One interesting result is the probability of a shortage (second from the bottom). This is the probability that a shortage will occur in an inventory cycle.

The safety stock measures the increased inventory level that is added due to protect against uncertainty. It is the difference between the reorder point and the expected demand.


An Example with a Normal Distribution for Demand


When demand during the lead time is relatively large, it is more reasonable to assume that the demand is Normally distributed. In the example case, the mean is the expected demand during the lead time (100 for the example). The standard deviation per week is a parameter. We often assume the standard deviation is the square root of the mean.

For the example the mean demand during the one week lead time is 100 and the standard deviation is 10. The optimum solution has a safety stock of about 13 units and an order quantity of 245. The risk of stockout during a cycle is 0.103.

When the Poisson distribution is chosen and the mean demand is greater than 30, the Normal distribution is used as an approximation.



An Example with a Normal Distribution for Demand during the Lead Time


For some situations the lead time is not given, but we know the distribution of the demand during the lead time. The Normal LT is designed for this situation. The data includes the lead time, but its value does not affect the reorder point. Rather the data provides both the mean and standard deviation of demand during the lead time.

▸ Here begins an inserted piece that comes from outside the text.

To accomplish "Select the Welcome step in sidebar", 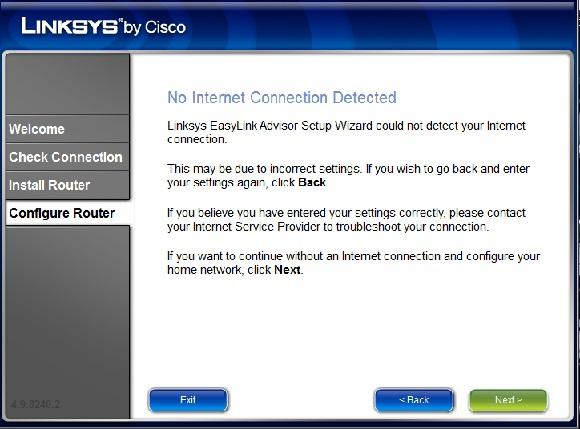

This example uses the same data as the previous example, but the standard deviation is 30 rather than 10. The safety stock is increased to 52 units.

The lead time as an impact in all the models in that the order quantity must be at least as great as the expected demand during the lead time plus three times the standard deviation. This makes it very improbable that the demand during a cycle will exceed the order quantity.

  The models can all be adapted for a finite production rate.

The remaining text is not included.